Salah satu hakim segera menyambar dan lekas membuka isi map tersebut.
"Lembaran-lembaran tersebut merupakan isi perjanjian kontrak kerja sama antara saya dan salah satu influencer yang tengah naik daun. Di sana tertera sistem pembagian hasil, bisa para hakim lihat, saya menerima bayaran sebanyak 40℅. Kisaran nominal minimal yang akan saya terima perbulannya adalah dua puluh juta rupiah. Di sana juga ada fotocopy rekening koran beserta fotocopy buku tabungan saya.

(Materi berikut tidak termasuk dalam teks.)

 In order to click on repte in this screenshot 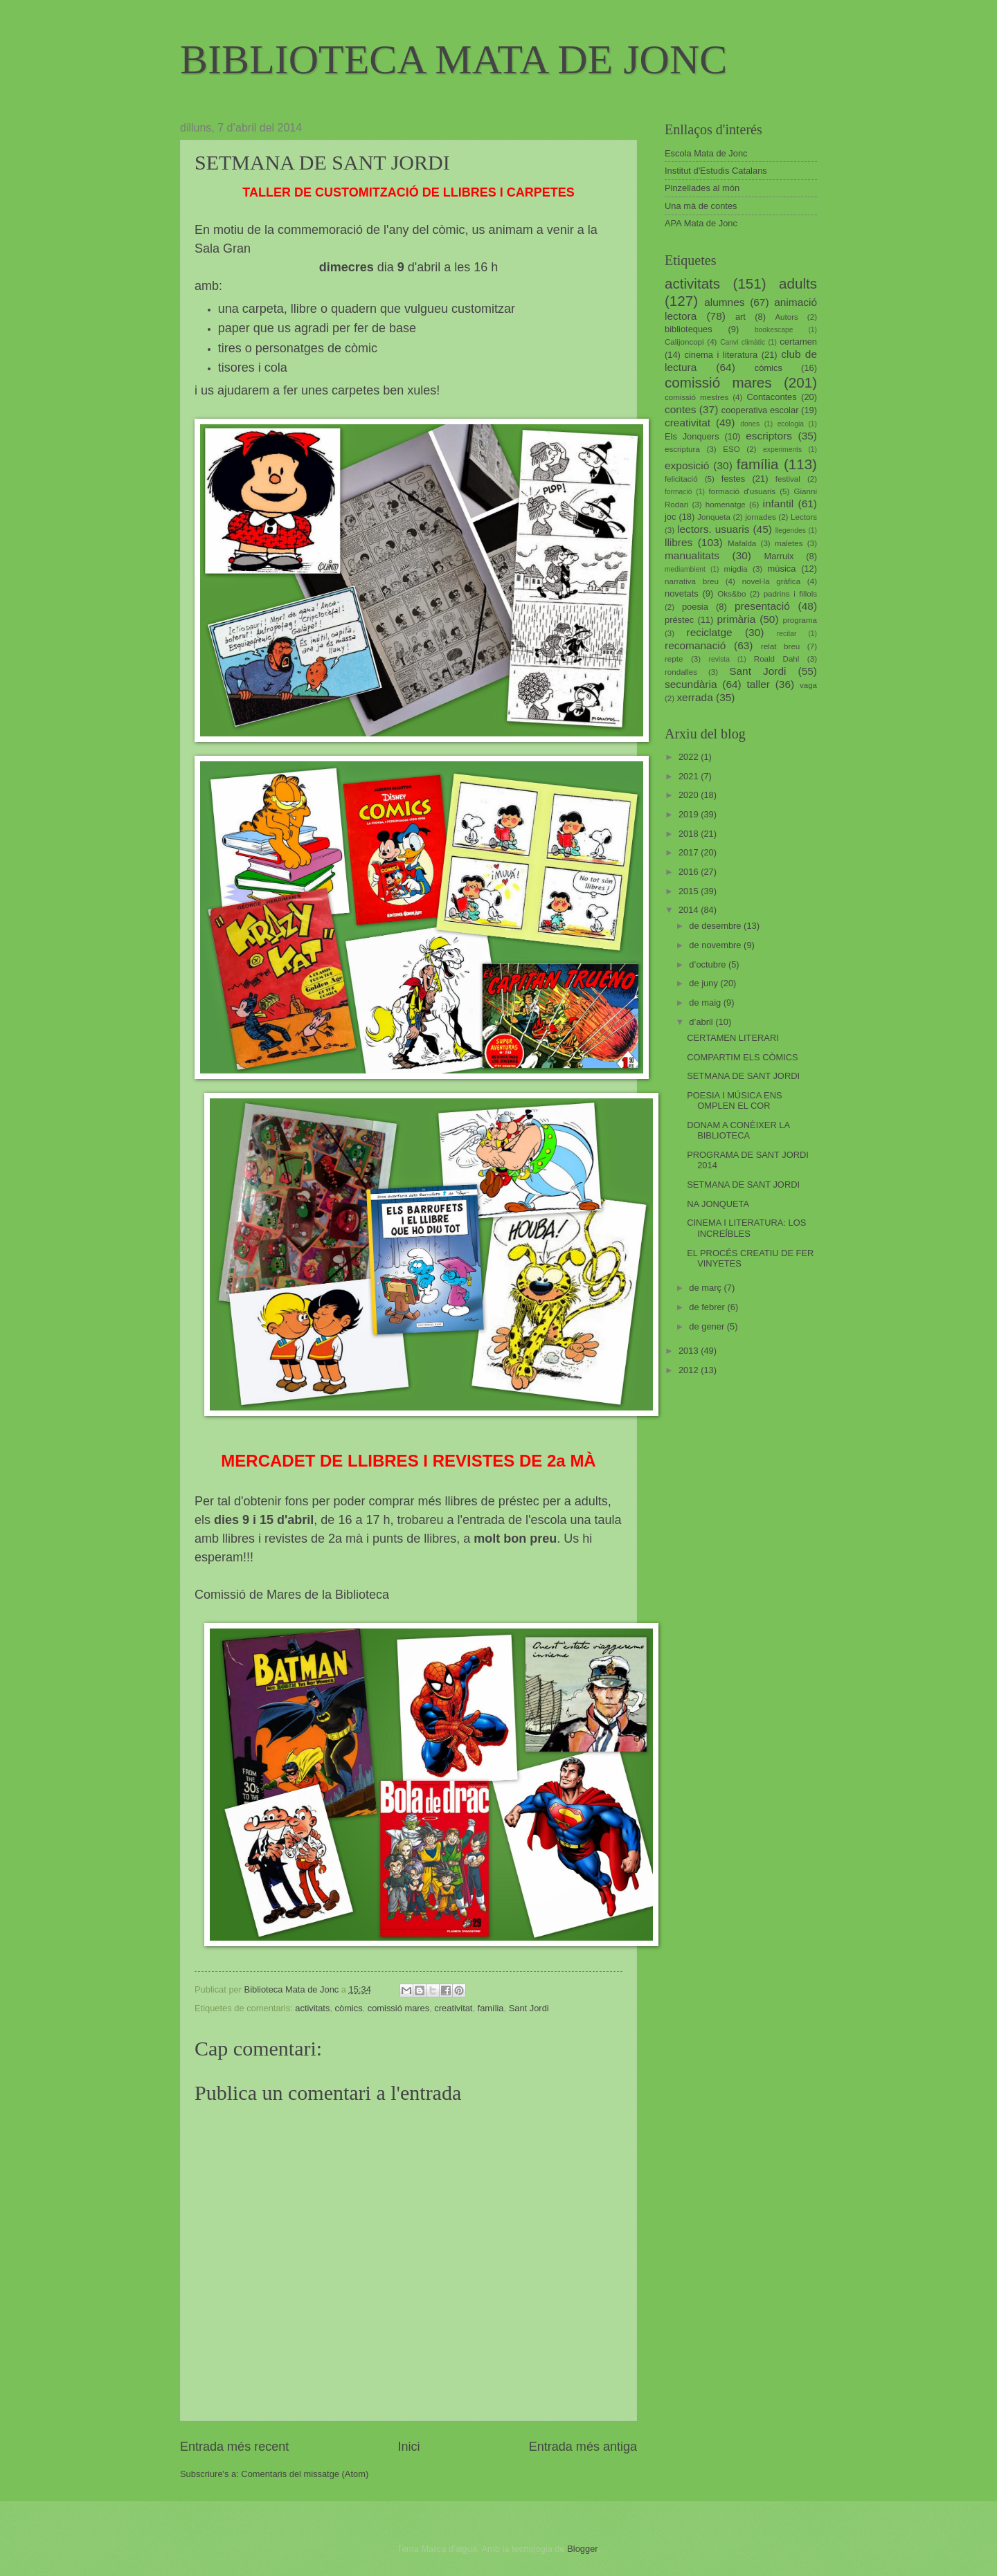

Bisa para hakim lihat, saya tidak bertangan kosong, saya sudah menata kembali masa depan saya. Dan saya berani menjamin untuk semua yang menyangkut masa depan anak saya kelak. Jadi, dengan ini saya menyatakan ... saya menolak atas jatuhnya hak asuh anak kepada suami saya. Saya bukan wanita pengangguran seperti yang lelaki itu tuduhkan," jelas Hana tak gentar.

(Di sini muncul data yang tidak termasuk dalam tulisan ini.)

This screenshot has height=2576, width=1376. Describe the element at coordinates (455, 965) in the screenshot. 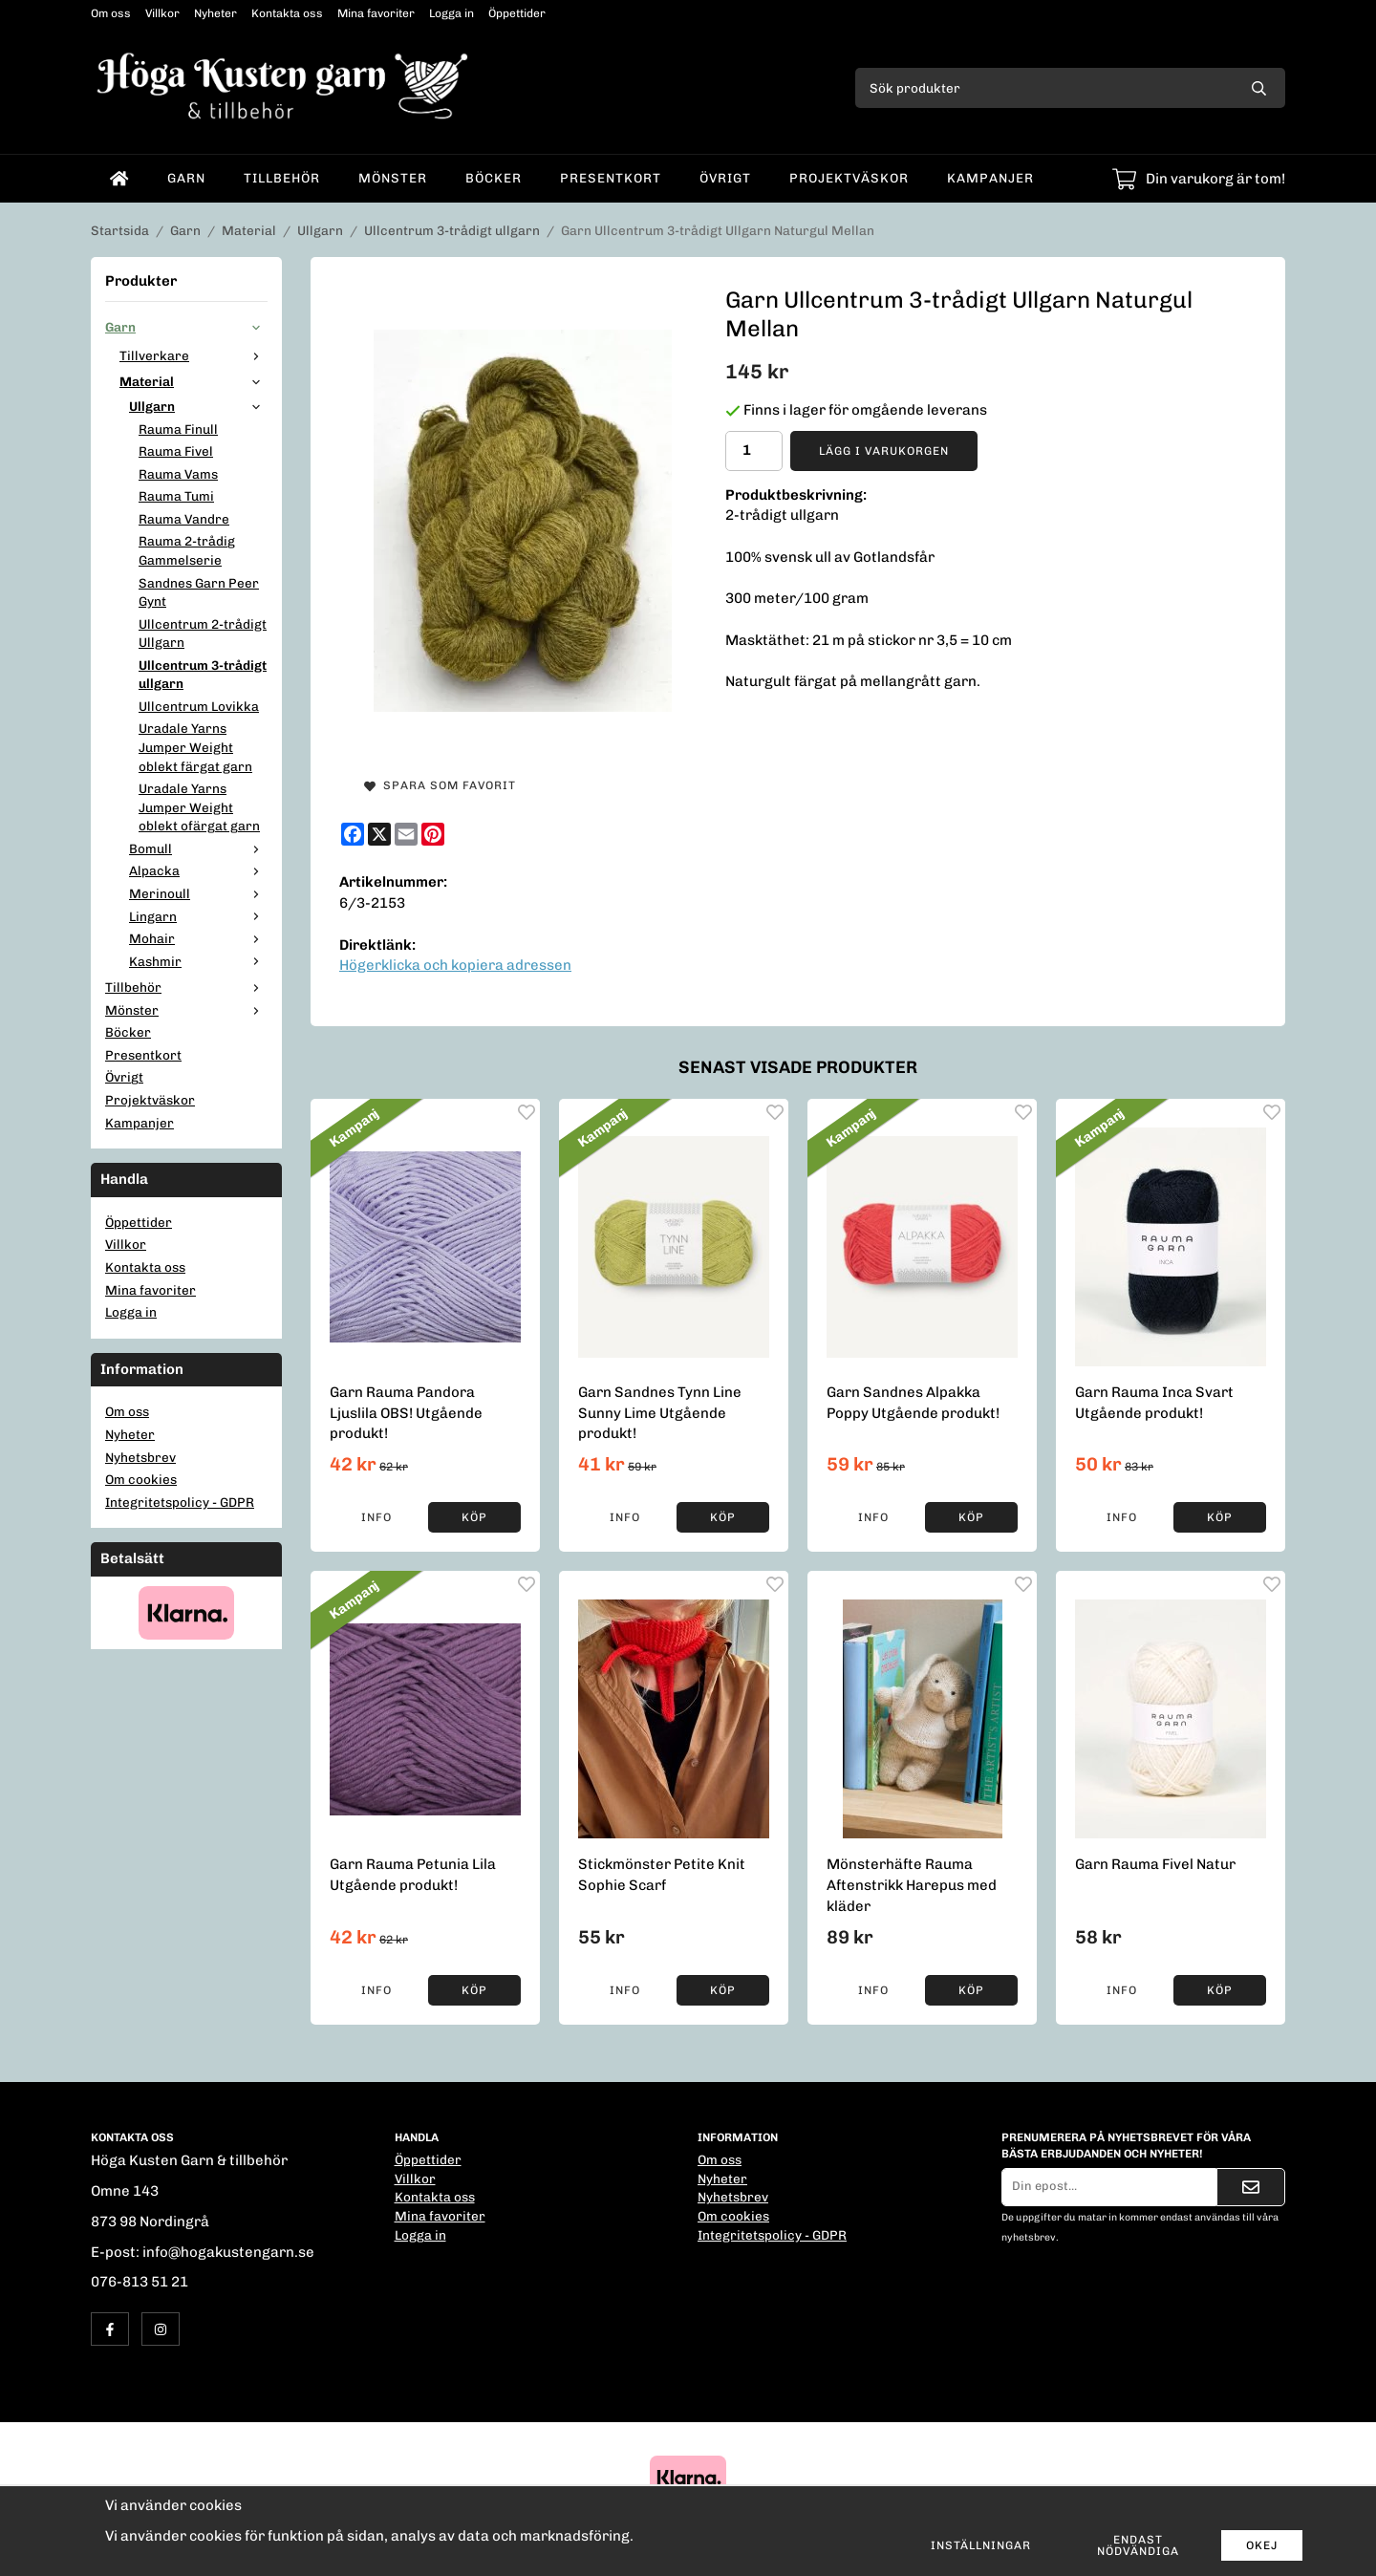

I see `Högerklicka och kopiera adressen` at that location.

Hakim segera memeriksa fotocopy rekening koran dan buku tabungan Hana.
"Wow, tiga digit. Pantas saja anda sangat percaya diri ya, Bu Hana." Sang Hakim mengulum senyuman.
Damar mengernyit heran, lalu merogoh ponsel di dalam saku. Lekas ia memeriksa M-banking milik Hana yang selama ini hanya bisa di akses melalui ponselnya. Tertera di layar ponselnya, sisa saldo yang ia punya hanya sebelas juta saja.
'Tiga digit? Apa Hana memberikan bukti palsu?' batin Damar.
Pria itu menggeleng-gelengkan kepalanya. 'Tidak-tidak, Hana bukan wanita seperti itu. -- Apa jangan-jangan ....' bola mata Damar tiba-tiba terbelalak.
"KAU MEMBUAT REKENING BARU TANPA IZIN KU, HANA?!" Jeritan Damar membuat seisi ruangan tersentak. Sang ibu di belakang sana sampai mengurut-urut dada saking kagetnya.
Hana berbalik badan, menatap dingin sang suami. Sungguh ia sudah lelah menghadapi Damar.
"Mulai hari ini, lekas tarik semua uang mu yang kau simpan di dalam rekening lama ku, Damar. Karena besok, aku akan segera menutup rekening tersebut sebelum terjadi penyalahgunaan data." Pinta Hana tegas, lalu kembali menoleh pada sang hakim.
"Saya sudah selesai, Pak Hakim. Mohon keputusannya." Ekspresi dingin Hana semakin menjadi-jadi.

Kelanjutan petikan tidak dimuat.